Fundus Flavimaculatus is a condition similar to Stargardt Disease but varies in its age of onset and severity. When there is macular damage, vision can deteriorate to 20/200, although it usually remains between 20/50 and 20/80. Damage to the macula first appears in the adolescent and early adult years, and the area of damage may gradually spread.
Gyrate atrophy is an autosomal recessive dystrophy caused by mutations in the gene for ornithine aminotransferase (OAT), located on chromosome 10. Originally thought to be a subtype of choroideremia, the disorder is the result of tenfold elevations of plasma ornithine, which is toxic to the Retina Pigment Epithelium (RPE) and choroid. Patients with gyrate atrophy have hyperpigmented fundi, with lobular loss of the RPE and choroid.The finding of generalised hyperpigmentation of the remaining RPE helps to clinically distinguish gyrate atrophy from choroideremia.
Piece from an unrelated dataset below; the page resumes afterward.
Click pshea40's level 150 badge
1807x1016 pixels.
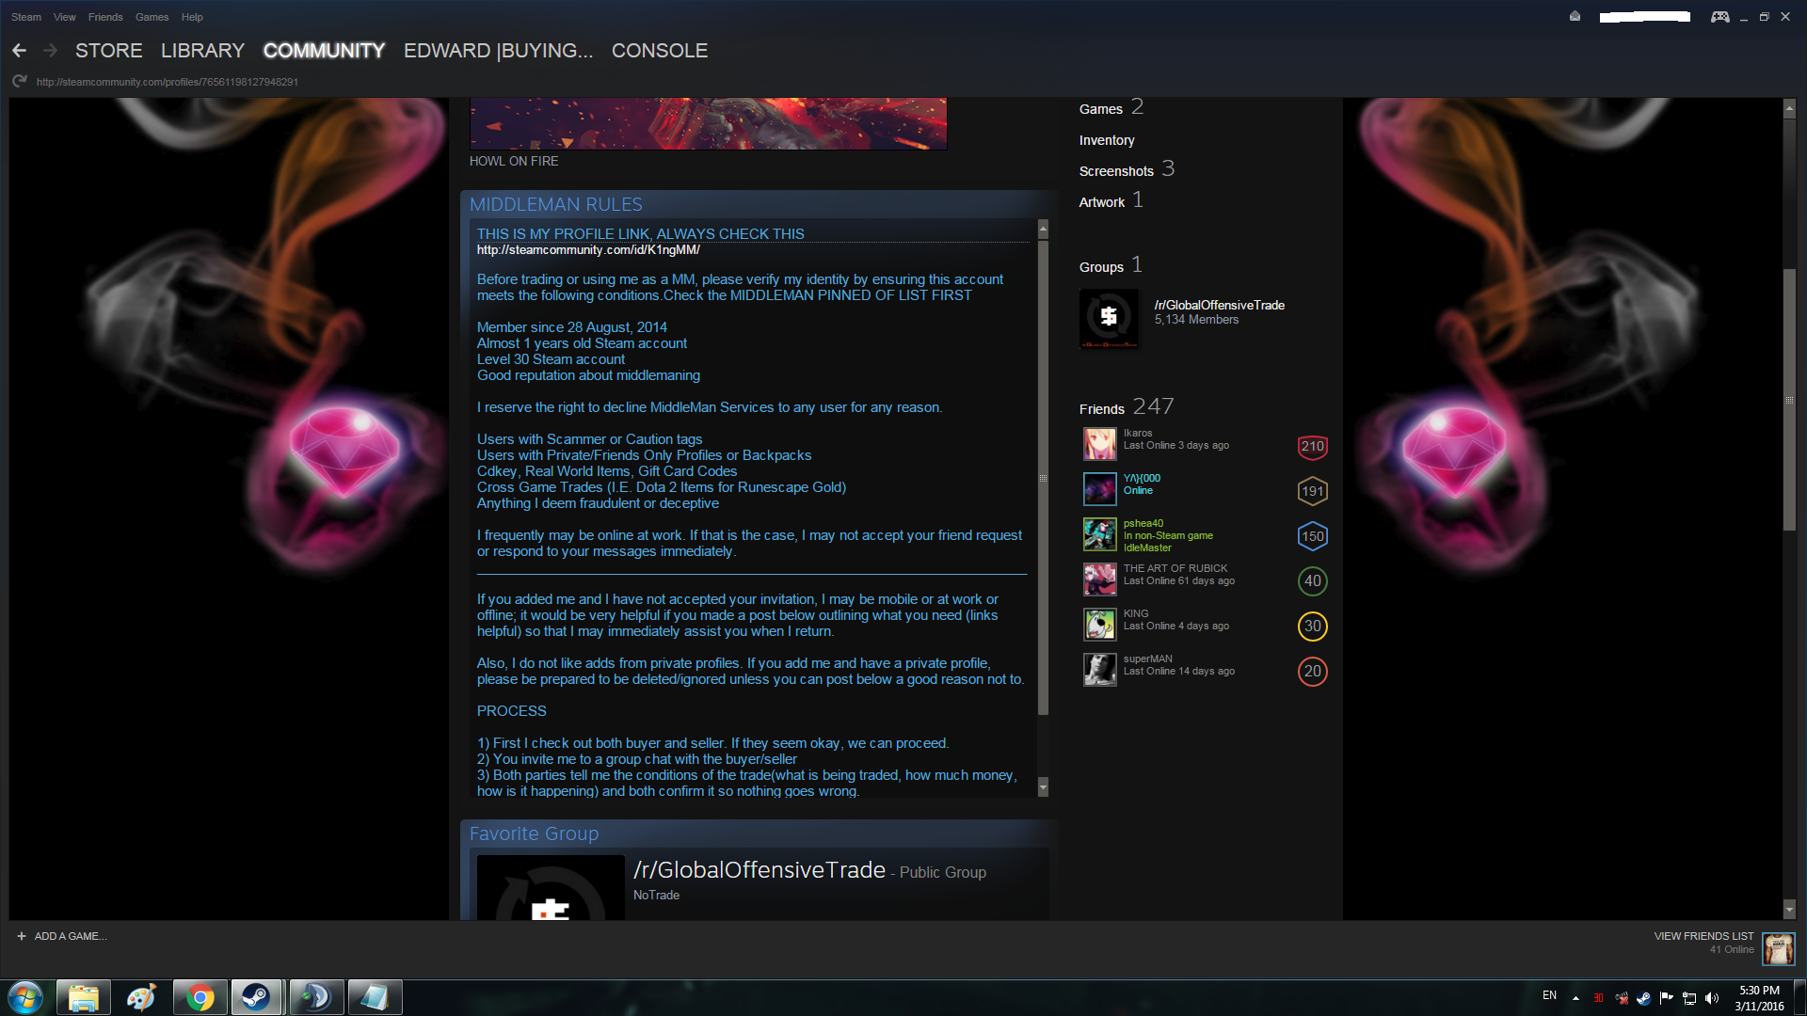point(1312,536)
In the early stages, patients have large, geographic peripheral paving-stone–like areas of atrophy of the RPE and choriocapillaris, which gradually coalesce to form a characteristic scalloped border at the junction of normal and abnormal RPE. Affected patients usually develop night blindness during the first decade of life and experience progressive loss of visual field and visual acuity later in the disease course. The clinical diagnosis can be confirmed by measuring serum or plasma ornithine levels; molecular confirmation can be obtained by mutational analysis of the OATgene. Occasionally, older patients present with an uncommon syndrome of peripheral chorioretinal atrophy that closely mimics gyrate atrophy; normal plasma ornithine levels in such patients exclude the diagnosis.
Although dietary restriction of arginine has been used to treat some gyrate atrophy patients, the diet is very difficult to maintain and must be monitored by paediatricians with experience in metabolic disease. Vitamin B6 treatment lowers the plasma ornithine levels in a small percentage of gyrate atrophy patients.
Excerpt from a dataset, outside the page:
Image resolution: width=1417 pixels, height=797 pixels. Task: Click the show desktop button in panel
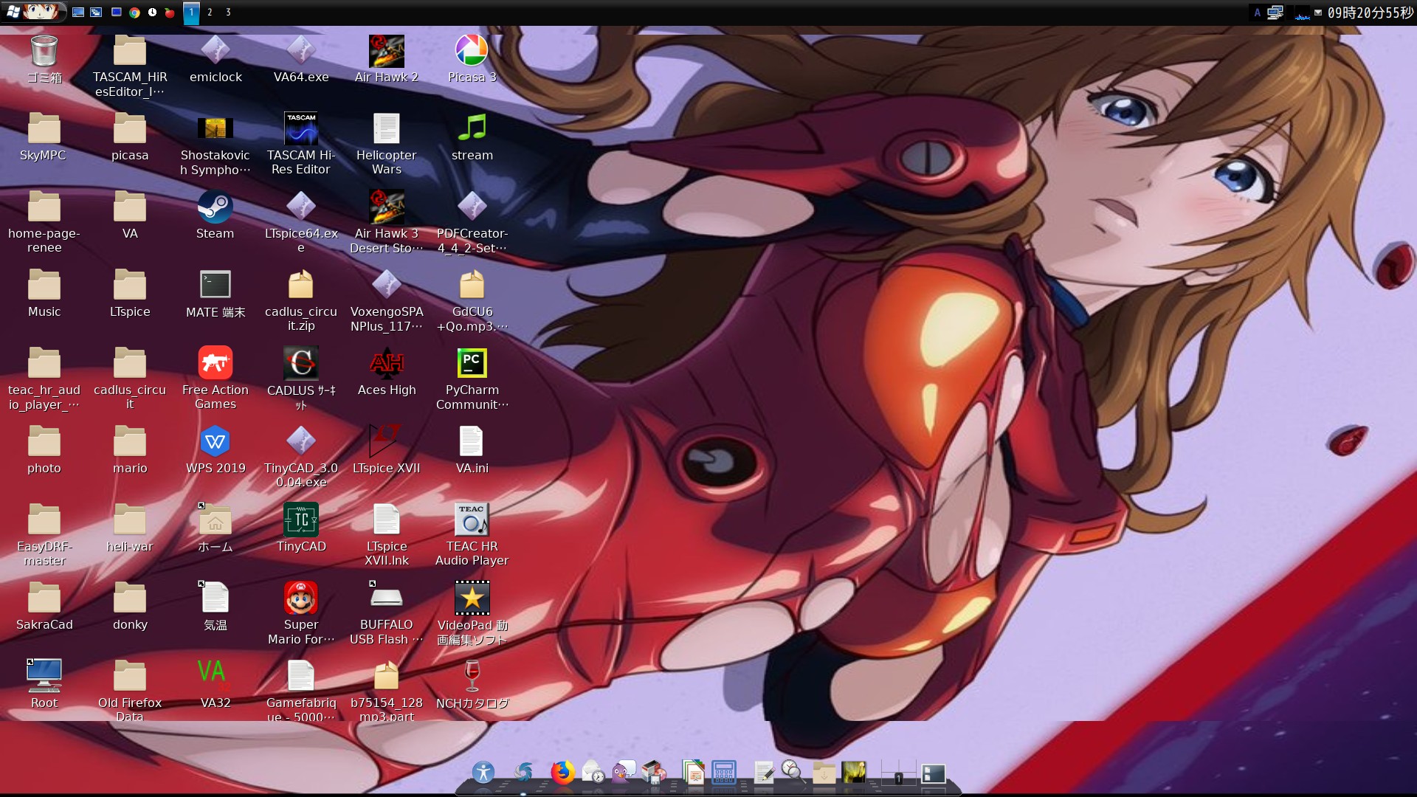coord(77,13)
Whether such a reduction improves the long-term visual outcome is unknown, but, unlike arginine restriction, vitamin supplementation is relatively easy to administer. Long-term vitamin therapy should be considered only for patients whose ornithine levels can be shown to drop in response to treatment.
Laurence Moon is a more rare, but similar condition to Bardet Biedel with retinal pigmental changes plus progressive neurological changes, and learning difficulties. Polydactyly is not present. Laurence Moon and Bardet Biedel are both genetic and there are a number of genes that are currently being investigated by researchers around the world.
Peripapillary (pericentral) Choroidal Dystrophy is a condition, which causes wasting of the blood vessels that surround the optic nerve. Patients first notice symptoms in the late adult years, when the macula is affected. Stationary cone disorders are present at birth and have symptoms decreased acuity, decreased colour vision, sensitivity to light - that do not worsen with age. There are several types of stationary cone disorders (for example, cone monochromatism, blue cone monochromatism, dichromatism, trichromatism) with differing prognoses for visual acuity.